Улыбка осветила морщинистое лицо:
– Уже много лет никто не называет меня «Мост».
– Да, Марко. Нас все меньше и меньше.
– Но в свое время мы были лучшими.
– Может быть.
Марко Кац был единственным в Израиле человеком, которому почти удалось победить в профессиональных автомобильных ралли. В юности он участвовал практически во всех европейских соревнованиях и даже в африканских гонках.

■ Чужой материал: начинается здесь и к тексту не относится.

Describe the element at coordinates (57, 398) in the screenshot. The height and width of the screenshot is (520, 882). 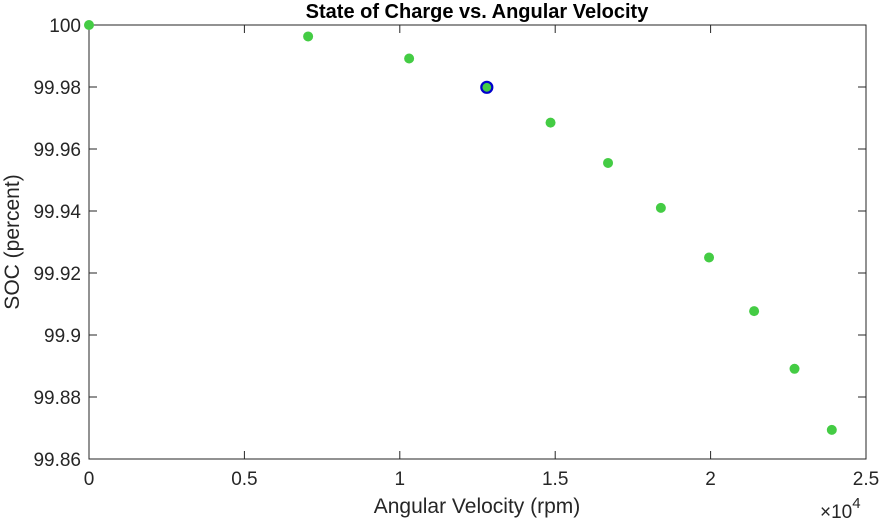
I see `y-tick-label: 99.88` at that location.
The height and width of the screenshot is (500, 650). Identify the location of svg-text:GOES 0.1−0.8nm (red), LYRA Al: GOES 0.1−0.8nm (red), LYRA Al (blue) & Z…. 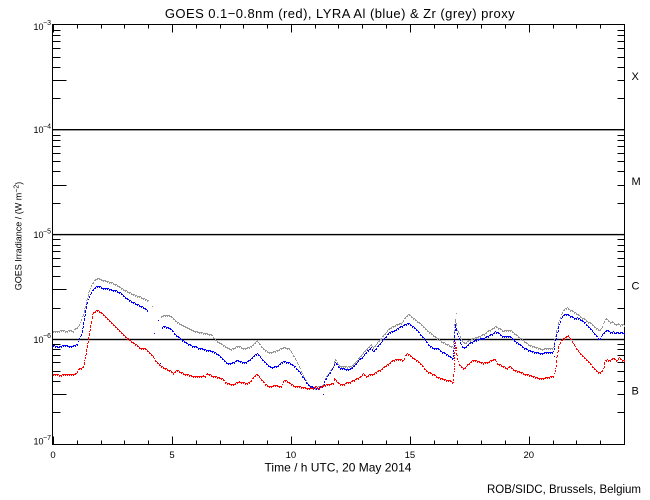
(340, 14).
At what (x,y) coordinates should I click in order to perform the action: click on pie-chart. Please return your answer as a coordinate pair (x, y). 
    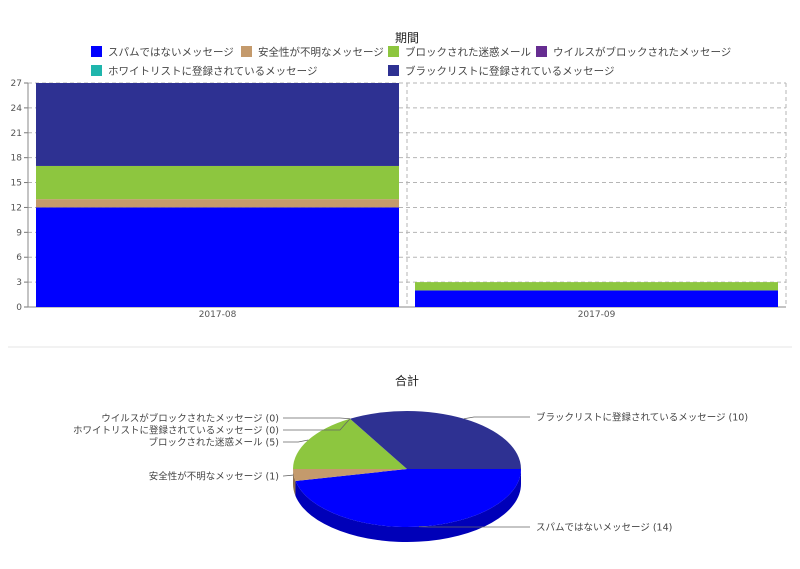
    Looking at the image, I should click on (407, 476).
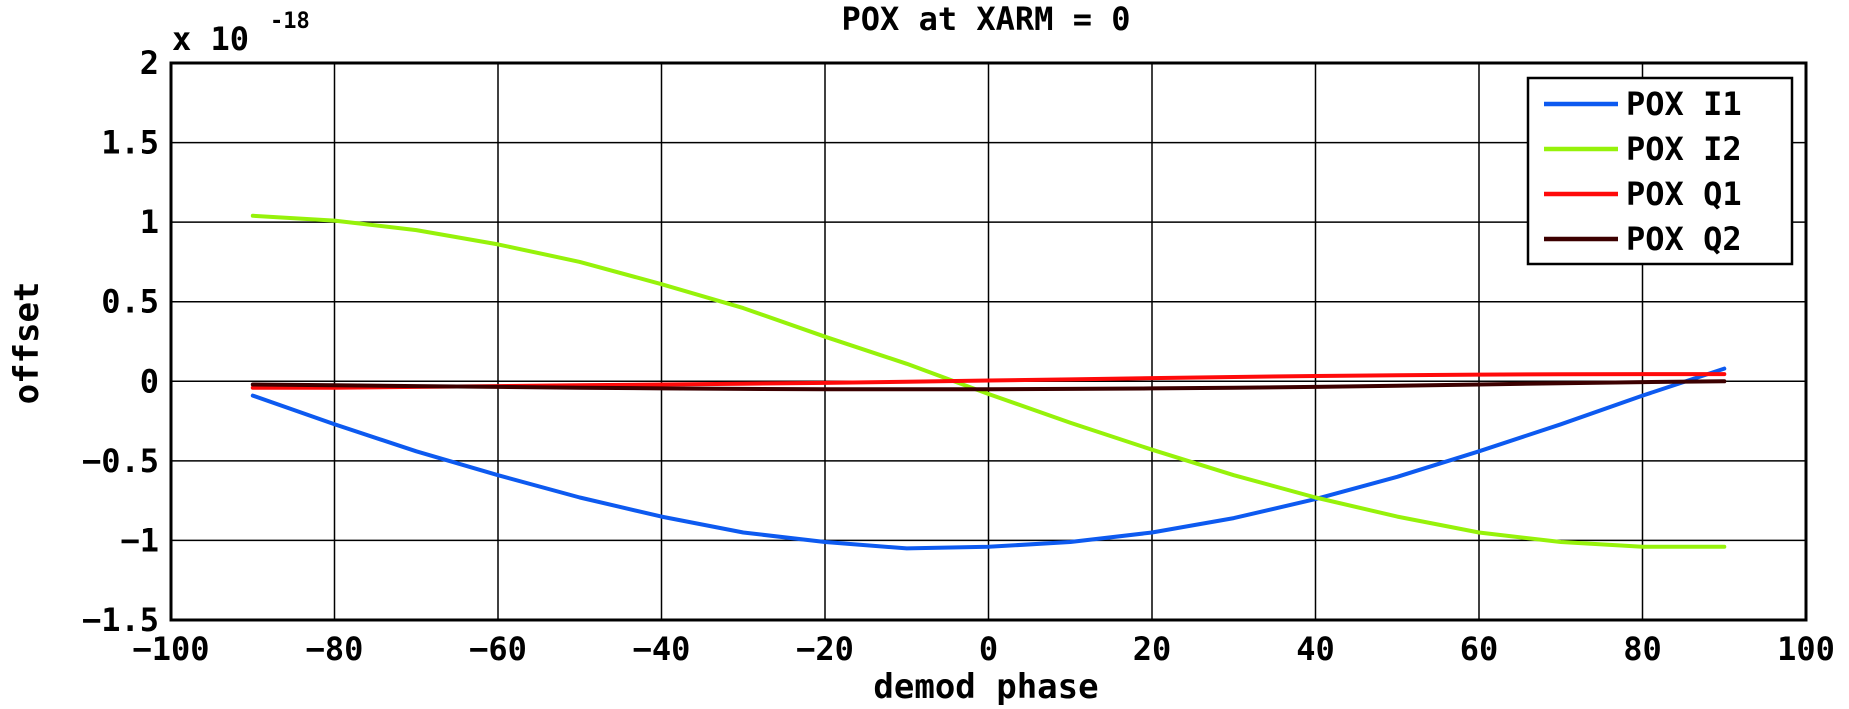 The height and width of the screenshot is (709, 1849). I want to click on y-tick-label: −0.5, so click(120, 461).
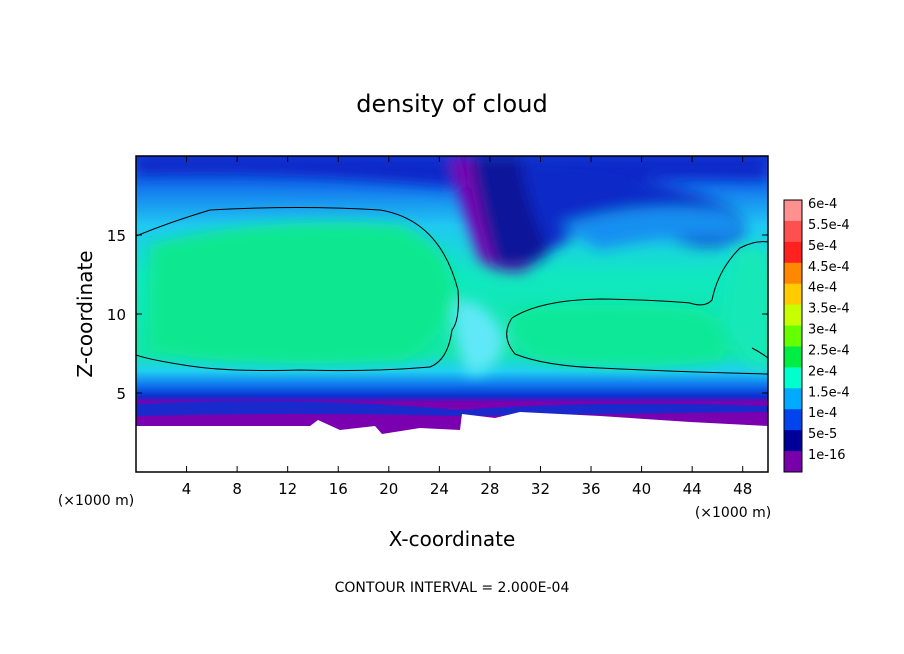 The height and width of the screenshot is (654, 904). Describe the element at coordinates (733, 513) in the screenshot. I see `x-unit-label-right: (×1000 m)` at that location.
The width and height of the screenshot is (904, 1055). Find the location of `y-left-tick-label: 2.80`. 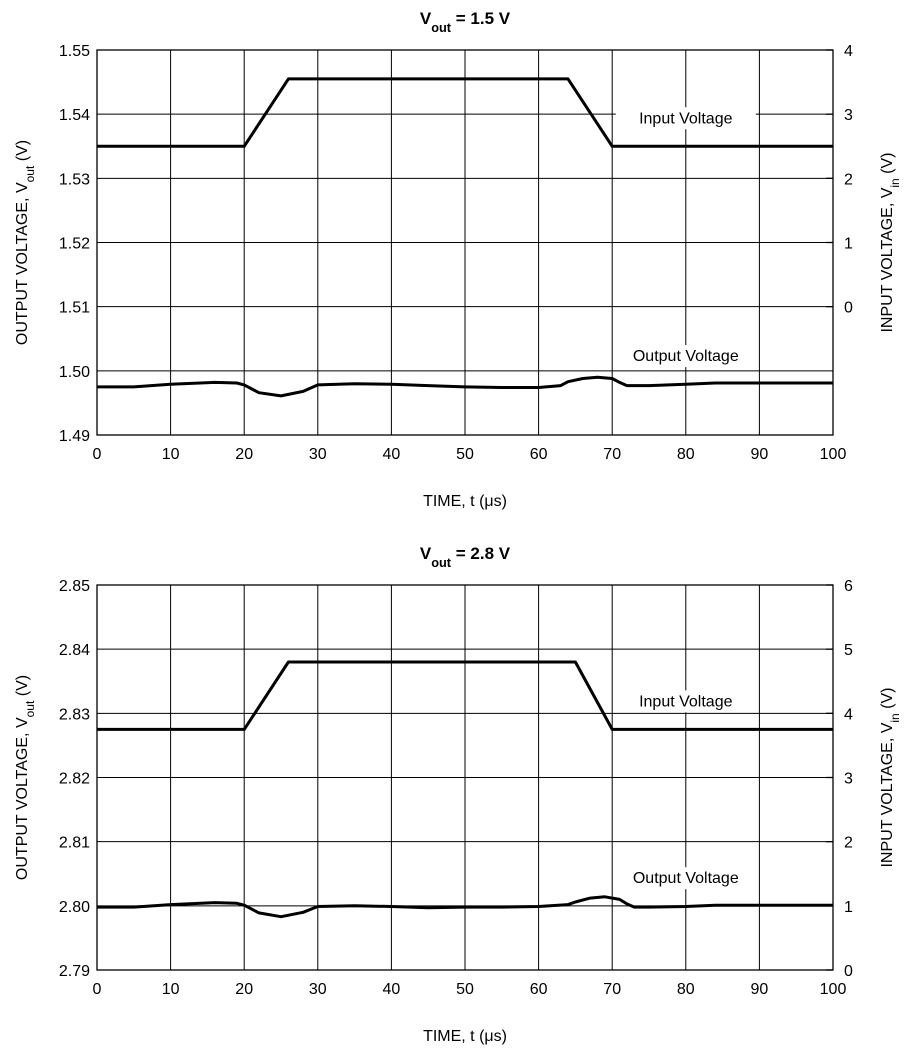

y-left-tick-label: 2.80 is located at coordinates (74, 908).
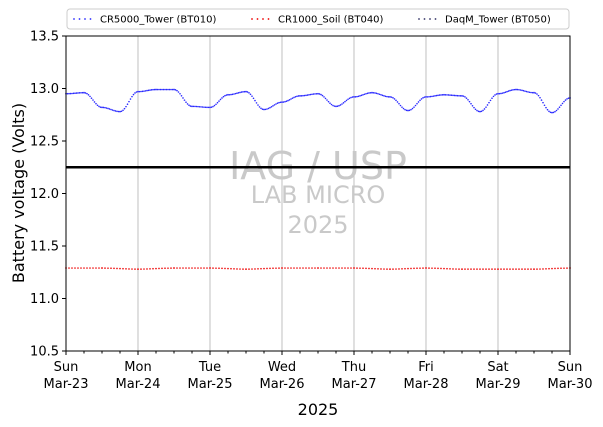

После третьей аварии, когда платины в его скелете стало больше, чем костей, он решил вернуться в Израиль и основать здесь клуб автолюбителей. Он не только разорился, но еще умудрился запутаться в долгах перед собственным партнером. Какое-то время он проработал на аттракционе «Смертельный вираж» в луна-парке, где под неистовые крики детворы гонял по отвесной стене. Но когда кредиторы надавили на него всерьез, он начал принимать заказы от преступного мира. К его чести следует добавить, что никто его ни разу не догнал. После одного дела, в котором он засветился, в полиции решили, что пора отправить его за решетку. Я тогда был совсем молодым детективом, и мне поручили его поймать. За две недели я переговорил чуть ли не со всеми осведомителями и вскоре узнал, что он поспорил с кем-то, что въедет на мотоцикле на арку моста через реку Яркон и спустится с другой стороны. Затея представлялась мне безумной. Но на всякий случай в назначенную ночь я приехал туда и действительно увидел его. Он прогревал двигатель мотоцикла. Я тихонько подошел сзади, и не успел он дернуться, как наручники уже сомкнулись у него на запястьях. Он не кричал и не протестовал. Просто объяснил, что поспорил на все свои долги, и, если проиграет пари, ему конец. Я знал, что, если он упадет и разобьется, я вылечу из полиции, но он так на меня смотрел, что я сдался. Кроме того, меня, как и всех остальных, разбирало любопытство, удастся ли ему проделать этот головокружительный трюк. Я снял с него наручники в обмен на обещание, что после спуска с моста он направится прямиком ко мне. Он еще немного прогрел двигатель, потом отъехал метров на пятьдесят, развернулся и на скорости сто двадцать километров в час взлетел на крутое и скользкое арочное ограждение шириной сантиметров тридцать и высотой с четырехэтажный дом, после чего спустился с него, подкатил ко мне и, не говоря ни слова, вытянул руки вперед. В итоге он получил три месяца ареста и кличку Мост.